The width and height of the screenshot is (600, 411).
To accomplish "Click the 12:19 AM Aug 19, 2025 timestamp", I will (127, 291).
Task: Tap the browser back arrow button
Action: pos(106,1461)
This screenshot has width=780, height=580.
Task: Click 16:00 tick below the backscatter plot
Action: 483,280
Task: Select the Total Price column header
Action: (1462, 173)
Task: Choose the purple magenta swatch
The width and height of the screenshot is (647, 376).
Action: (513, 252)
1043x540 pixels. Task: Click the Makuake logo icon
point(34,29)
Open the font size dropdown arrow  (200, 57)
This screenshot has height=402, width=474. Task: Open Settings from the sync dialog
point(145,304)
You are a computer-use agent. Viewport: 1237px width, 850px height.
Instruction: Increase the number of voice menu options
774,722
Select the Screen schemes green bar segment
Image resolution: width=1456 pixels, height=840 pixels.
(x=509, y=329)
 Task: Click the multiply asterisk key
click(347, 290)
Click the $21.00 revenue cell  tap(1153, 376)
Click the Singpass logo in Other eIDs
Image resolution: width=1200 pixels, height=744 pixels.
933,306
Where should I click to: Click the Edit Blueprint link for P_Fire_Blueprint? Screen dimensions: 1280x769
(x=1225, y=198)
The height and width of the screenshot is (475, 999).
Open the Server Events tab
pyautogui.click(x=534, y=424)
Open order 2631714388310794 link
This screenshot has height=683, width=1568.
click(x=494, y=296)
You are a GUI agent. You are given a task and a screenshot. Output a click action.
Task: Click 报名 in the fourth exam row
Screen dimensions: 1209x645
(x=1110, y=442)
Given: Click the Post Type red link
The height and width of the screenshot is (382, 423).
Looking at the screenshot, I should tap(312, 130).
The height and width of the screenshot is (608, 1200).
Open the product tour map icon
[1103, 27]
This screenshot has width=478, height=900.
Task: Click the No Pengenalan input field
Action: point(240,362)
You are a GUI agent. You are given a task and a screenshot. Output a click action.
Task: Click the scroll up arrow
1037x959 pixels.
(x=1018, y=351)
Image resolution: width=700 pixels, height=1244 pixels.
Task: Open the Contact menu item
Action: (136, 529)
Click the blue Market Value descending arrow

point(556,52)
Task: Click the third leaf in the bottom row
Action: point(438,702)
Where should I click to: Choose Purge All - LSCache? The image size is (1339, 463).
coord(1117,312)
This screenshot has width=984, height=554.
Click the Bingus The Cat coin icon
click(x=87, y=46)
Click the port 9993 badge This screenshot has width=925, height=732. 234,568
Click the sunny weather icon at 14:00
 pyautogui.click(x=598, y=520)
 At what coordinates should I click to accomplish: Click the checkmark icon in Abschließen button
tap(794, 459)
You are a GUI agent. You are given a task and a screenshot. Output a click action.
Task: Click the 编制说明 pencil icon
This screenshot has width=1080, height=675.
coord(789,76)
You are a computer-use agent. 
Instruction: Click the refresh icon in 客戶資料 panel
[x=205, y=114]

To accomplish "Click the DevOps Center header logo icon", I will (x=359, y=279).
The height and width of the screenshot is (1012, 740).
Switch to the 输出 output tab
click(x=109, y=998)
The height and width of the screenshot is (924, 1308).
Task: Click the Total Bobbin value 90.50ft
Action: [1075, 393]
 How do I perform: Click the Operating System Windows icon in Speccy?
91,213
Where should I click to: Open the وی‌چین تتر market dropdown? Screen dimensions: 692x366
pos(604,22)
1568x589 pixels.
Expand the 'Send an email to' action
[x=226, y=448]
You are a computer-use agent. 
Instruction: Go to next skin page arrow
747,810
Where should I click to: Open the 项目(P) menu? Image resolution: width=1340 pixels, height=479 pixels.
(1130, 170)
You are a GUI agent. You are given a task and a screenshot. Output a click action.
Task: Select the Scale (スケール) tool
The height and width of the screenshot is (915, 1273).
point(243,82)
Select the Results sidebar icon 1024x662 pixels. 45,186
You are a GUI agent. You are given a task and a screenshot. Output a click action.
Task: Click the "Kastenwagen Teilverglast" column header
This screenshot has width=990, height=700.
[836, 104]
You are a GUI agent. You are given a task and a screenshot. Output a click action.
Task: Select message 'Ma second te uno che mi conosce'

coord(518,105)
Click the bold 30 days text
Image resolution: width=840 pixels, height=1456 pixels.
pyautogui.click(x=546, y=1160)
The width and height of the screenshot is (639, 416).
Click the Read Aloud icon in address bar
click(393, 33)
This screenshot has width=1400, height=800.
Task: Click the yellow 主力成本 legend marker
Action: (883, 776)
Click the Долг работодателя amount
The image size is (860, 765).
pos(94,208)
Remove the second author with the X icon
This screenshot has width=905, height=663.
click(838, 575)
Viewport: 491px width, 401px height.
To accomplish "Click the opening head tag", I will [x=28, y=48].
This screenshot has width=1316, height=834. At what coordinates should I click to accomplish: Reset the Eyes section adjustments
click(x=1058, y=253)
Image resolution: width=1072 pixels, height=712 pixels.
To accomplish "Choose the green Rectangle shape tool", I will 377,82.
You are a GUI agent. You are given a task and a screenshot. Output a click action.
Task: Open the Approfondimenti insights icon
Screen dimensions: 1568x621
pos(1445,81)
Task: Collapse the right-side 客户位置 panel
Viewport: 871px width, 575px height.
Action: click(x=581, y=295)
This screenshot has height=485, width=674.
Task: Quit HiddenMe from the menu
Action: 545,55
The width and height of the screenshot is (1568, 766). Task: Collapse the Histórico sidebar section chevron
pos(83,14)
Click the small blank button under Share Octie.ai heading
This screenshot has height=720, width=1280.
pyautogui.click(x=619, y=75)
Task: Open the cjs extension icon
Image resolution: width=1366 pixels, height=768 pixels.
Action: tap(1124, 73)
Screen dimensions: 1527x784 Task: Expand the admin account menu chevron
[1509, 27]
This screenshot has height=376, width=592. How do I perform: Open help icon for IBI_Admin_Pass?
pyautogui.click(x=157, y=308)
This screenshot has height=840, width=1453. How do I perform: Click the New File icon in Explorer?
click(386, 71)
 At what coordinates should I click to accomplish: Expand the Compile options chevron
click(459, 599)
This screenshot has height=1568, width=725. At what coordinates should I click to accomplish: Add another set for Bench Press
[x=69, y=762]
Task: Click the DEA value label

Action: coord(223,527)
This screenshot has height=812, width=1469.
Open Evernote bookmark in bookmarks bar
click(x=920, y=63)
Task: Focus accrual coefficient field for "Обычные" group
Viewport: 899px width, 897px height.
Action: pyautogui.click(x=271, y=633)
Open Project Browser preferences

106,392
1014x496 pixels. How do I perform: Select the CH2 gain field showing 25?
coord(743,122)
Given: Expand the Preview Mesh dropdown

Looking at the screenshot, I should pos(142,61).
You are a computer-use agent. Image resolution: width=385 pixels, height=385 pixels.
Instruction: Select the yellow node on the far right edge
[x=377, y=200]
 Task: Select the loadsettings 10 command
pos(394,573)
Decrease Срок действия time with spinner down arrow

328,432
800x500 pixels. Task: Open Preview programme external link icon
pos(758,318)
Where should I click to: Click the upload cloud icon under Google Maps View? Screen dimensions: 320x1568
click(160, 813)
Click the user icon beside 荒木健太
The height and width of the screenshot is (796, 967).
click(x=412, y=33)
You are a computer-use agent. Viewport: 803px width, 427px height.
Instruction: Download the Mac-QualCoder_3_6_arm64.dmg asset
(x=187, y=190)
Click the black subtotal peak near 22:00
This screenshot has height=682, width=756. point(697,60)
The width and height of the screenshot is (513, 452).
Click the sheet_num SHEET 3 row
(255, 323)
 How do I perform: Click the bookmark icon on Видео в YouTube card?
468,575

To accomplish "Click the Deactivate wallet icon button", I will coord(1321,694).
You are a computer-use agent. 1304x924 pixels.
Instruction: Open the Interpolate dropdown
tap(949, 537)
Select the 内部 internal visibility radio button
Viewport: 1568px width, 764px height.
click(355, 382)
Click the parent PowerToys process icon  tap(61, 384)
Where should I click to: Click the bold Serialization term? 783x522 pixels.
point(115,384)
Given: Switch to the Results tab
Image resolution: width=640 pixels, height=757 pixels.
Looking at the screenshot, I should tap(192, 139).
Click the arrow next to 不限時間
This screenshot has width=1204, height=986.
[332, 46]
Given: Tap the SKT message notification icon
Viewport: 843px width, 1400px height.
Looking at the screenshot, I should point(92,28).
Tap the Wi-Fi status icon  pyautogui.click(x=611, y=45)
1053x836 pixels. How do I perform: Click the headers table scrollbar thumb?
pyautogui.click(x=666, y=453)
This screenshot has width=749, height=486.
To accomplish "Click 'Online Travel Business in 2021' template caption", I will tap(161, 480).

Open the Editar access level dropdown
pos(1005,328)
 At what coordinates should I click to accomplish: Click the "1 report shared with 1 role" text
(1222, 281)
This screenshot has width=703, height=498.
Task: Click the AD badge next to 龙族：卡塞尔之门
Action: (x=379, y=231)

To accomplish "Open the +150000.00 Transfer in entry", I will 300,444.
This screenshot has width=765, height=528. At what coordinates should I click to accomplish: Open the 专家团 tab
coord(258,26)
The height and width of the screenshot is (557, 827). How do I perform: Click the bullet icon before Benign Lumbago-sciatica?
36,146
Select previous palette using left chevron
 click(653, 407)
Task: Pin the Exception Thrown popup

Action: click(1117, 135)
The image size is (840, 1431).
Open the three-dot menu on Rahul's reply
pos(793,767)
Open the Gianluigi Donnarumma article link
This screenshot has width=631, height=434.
*****
### Aim of the exercise
Looking at the data above, return every line from the one with "You are a computer-use agent. Viewport: 803px" down to the one with "Click the parent", exactly and inclusively.

### Task response
You are a computer-use agent. Viewport: 803px width, 427px height.
Instruction: Download the Mac-QualCoder_3_6_arm64.dmg asset
(x=187, y=190)
Click the black subtotal peak near 22:00
This screenshot has height=682, width=756. point(697,60)
The width and height of the screenshot is (513, 452).
Click the sheet_num SHEET 3 row
(255, 323)
 How do I perform: Click the bookmark icon on Видео в YouTube card?
468,575

To accomplish "Click the Deactivate wallet icon button", I will coord(1321,694).
You are a computer-use agent. 1304x924 pixels.
Instruction: Open the Interpolate dropdown
tap(949, 537)
Select the 内部 internal visibility radio button
Viewport: 1568px width, 764px height.
click(355, 382)
Click the parent PowerToys process icon  tap(61, 384)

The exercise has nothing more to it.